SAGE: A Top-Down Bottom-Up Knowledge-Grounded User Simulator for Multi-turn AGent Evaluation

The paper proposes SAGE, a novel user simulation framework for evaluating multi-turn agents that integrates top-down business logic and bottom-up infrastructure knowledge to generate realistic, diverse interactions capable of identifying significantly more agent errors than existing methods.

Ryan Shea, Yunan Lu, Liang Qiu, Zhou Yu

Published Thu, 12 Ma
📖 4 min read☕ Coffee break read

Imagine you are building a new, high-tech robot barista. Before you open your shop to the real world, you need to test it. You want to make sure it can handle rude customers, complex orders, and weird questions without crashing or spilling coffee everywhere.

In the past, developers had two main ways to test their agents (AI chatbots):

  1. Hire real humans: Expensive, slow, and hard to scale.
  2. Use a generic computer program: Fast, but these programs act like "robots pretending to be robots." They ask boring, repetitive questions and don't behave like real people with real needs.

Enter SAGE.

The paper introduces SAGE (a Top-Down Bottom-Up Knowledge-Grounded User Simulator). Think of SAGE not as a generic robot, but as a Master Method Actor for testing AI. It doesn't just "act" like a human; it acts like a specific human with a specific job, a specific budget, and a specific reason for being there.

Here is how SAGE works, broken down into simple metaphors:

1. The "Top-Down" Approach: The Casting Director

Imagine you are casting a play. You don't just say, "We need a customer." You say, "We need a 35-year-old project manager named Sarah, who is stressed about her budget, loves efficiency, and is looking for a cleaning robot for her office."
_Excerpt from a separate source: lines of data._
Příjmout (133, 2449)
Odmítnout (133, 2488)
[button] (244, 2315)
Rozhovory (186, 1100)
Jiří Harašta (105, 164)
  • The Metaphor: This is the Top-Down part. SAGE uses "Ideal Customer Profiles" (ICPs). It builds a detailed character sheet for the simulator based on real business logic.
  • Why it matters: A generic simulator might ask, "How much does this cost?" A SAGE simulator, playing "Sarah the Project Manager," asks, "Does this robot fit within my $10,000 Q3 budget, and can it handle the high-traffic hallway in my office?" This forces the AI to answer specific, realistic questions.

2. The "Bottom-Up" Approach: The Scriptwriter

Now, imagine Sarah the Project Manager walks into the store. She has already read the company's website, looked at the product manual, and knows about the "50% off" sale mentioned in the FAQ.

  • The Metaphor: This is the Bottom-Up part. SAGE feeds the simulator the actual "script" of the business: the product catalogs, the FAQs, the technical specs, and the knowledge base.
  • Why it matters: If the AI says, "Our robot can fly," but the product manual says "It stays on the ground," a generic simulator might just nod along. SAGE, having read the manual, will immediately say, "Wait, your website says it's ground-only. Why are you telling me it flies?" This catches hallucinations (lies) and errors.

3. The "Method Acting" Session

When SAGE talks to the AI agent, it's not a robot talking to a robot. It's a fully realized character interacting with the AI.

  • It might be grumpy because it's late.
  • It might be confused because it read two different webpages.
  • It might ask a follow-up question based on a specific detail it "remembered" from the product catalog.

The Result: Finding the Bugs

The paper tested SAGE against other simulators and found that:

  • It's more realistic: The conversations sounded like real humans, not robots.
  • It's a better bug hunter: SAGE found 33% more errors than other methods.

Why? Because SAGE is the only one asking the hard, specific questions that real customers ask.

  • Generic Simulator: "Is this good?" -> AI: "Yes." -> Pass.
  • SAGE Simulator: "I need this for a farm in a dusty environment. Your manual says it's for indoor cafes. Does it have a dust seal?" -> AI: "Uh, yes, it's great for farms." -> FAIL. (The AI is lying; SAGE caught it).

The Bottom Line

SAGE is like a stress-test simulator for AI. Instead of just checking if the AI can say "Hello," it puts the AI in a complex, realistic scenario where it has to juggle a specific customer's personality, a specific budget, and a specific set of facts.

By combining who the customer is (Top-Down) with what the customer knows (Bottom-Up), SAGE creates a "digital twin" of a real customer. This helps companies find and fix their AI's mistakes before they ever annoy a real human, saving time, money, and reputation.